Passage to read:
-*-*-

I can understand support costs but there should be a test (with all vendors) where I can officially certify that I know what I'm talking about and don't need to go through the "prove its actually a problem" phase every time.
The issue with outages for the Government organizations I have dealt with is rarely the outage itself - but strong communication about what is occurring and realistic approximate ETAs, or options around mitigation.
Being able to tell the Directors/Senior managers that issues have been "escalated" and providing regular updates are critical.
If all I could say was a "support ticket" was logged, and we are waiting on a reply (hours later) - I guarantee the conversation after the outage is going to be about moving to another solution provider with strong SLAs.
Sure, we use support tickets with vendors for small things. Console button bugging out, etc. But for large incidents, every vendor has a representative within an hour driving distance and will be called into a room with our engineers to fix the problem. This kind of outage, with zero communication, means the dropping of a contract.
Communication is critical for trust, especially if we're running a business off it.
You need failovers to different providers and hopefully also have your hardware for general workloads
And suddenly the CEO doesn't care anymore if one of your potential failovers is behaving flaky in specific circumstances
Not saying it's good as it is.. communication as a saas provider is - as you said- one is the most important things... But this specific issue was not as bad as some people insinuate in this thread
Don't get it wrong. AWS is the exact same thing as Google. All you will is log a ticket and receive an automated ack by the next day.
When I worked at GoDaddy, there were around 2/3 of the company was customer support.
At the current company I'm at, a cryptocurrency exchange, our support agents frequently hear they prefer our service over others because of our fast support response times (crypto exchanges are notorious for really poor support).
All of my interactions with Amazon support have been resolved to my satisfaction within 10 minutes or less.
Companies really ought to do the math on the value that comes from providing fast, timely, and easy (don't have to fight with them) customer support.
Google hasn't learned this lesson.
They have though; they've just drawn the conclusion that they'd rather put massive amounts of effort in to building services that users can use without needing support. This approach works well once the problems have been ironed out, but it's horrible until that's the case. Google's mature products like Ads, Docs, GMail, etc are amazing. Their new products ... aren't.

-*-*-

Provided material:
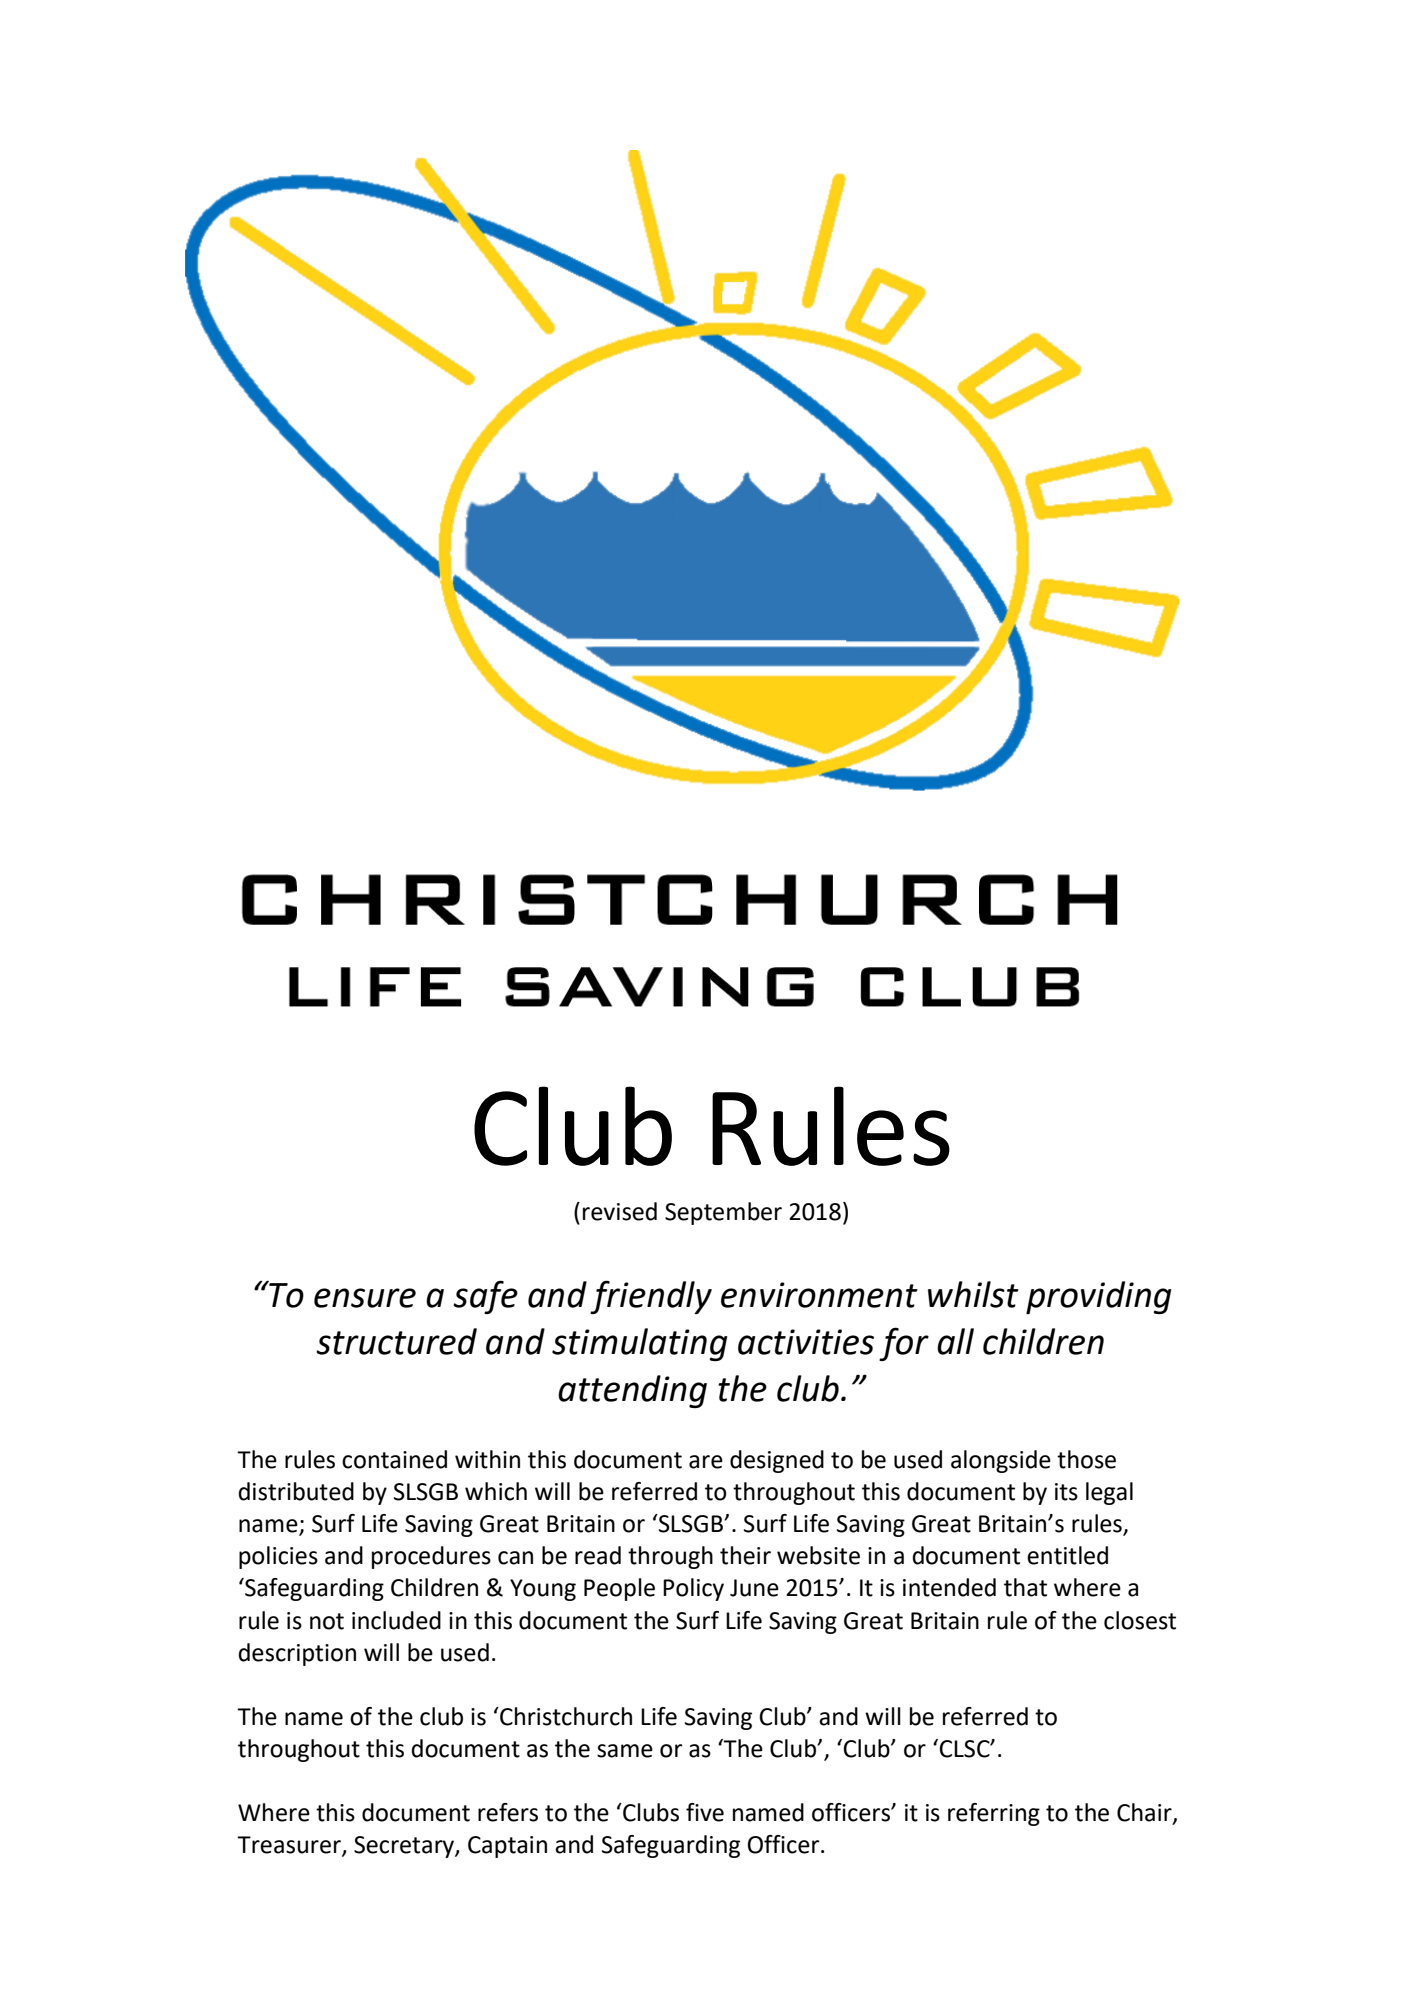  I want to click on procedures, so click(431, 1557).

-*-*-

Required tasks:
a: Please decide whether each statement agrees with the forum thread on vendor support, answering yes or no and quoting the deciding words. (i) One writer says that at GoDaddy about two thirds of the company was customer support. (ii) One writer says Amazon support always took more than a day to resolve their issues. (iii) One writer calls Google's mature products, such as Ads, Docs and GMail, amazing.
b: Answer these questions from the forum thread on vendor support.
(i) For large incidents, how far away is the vendor representative who will be called in?
(ii) What kind of company does the writer who mentions fast support response times currently work at?
(iii) What does the thread say communication is critical for?

Expected outputs:
a:
(i) Yes: "When I worked at GoDaddy, there were around 2/3 of the company was customer support."
(ii) No: "All of my interactions with Amazon support have been resolved to my satisfaction within 10 minutes or less."
(iii) Yes: "Google's mature products like Ads, Docs, GMail, etc are amazing."

b:
(i) Within an hour's driving distance.
(ii) A cryptocurrency exchange.
(iii) Trust.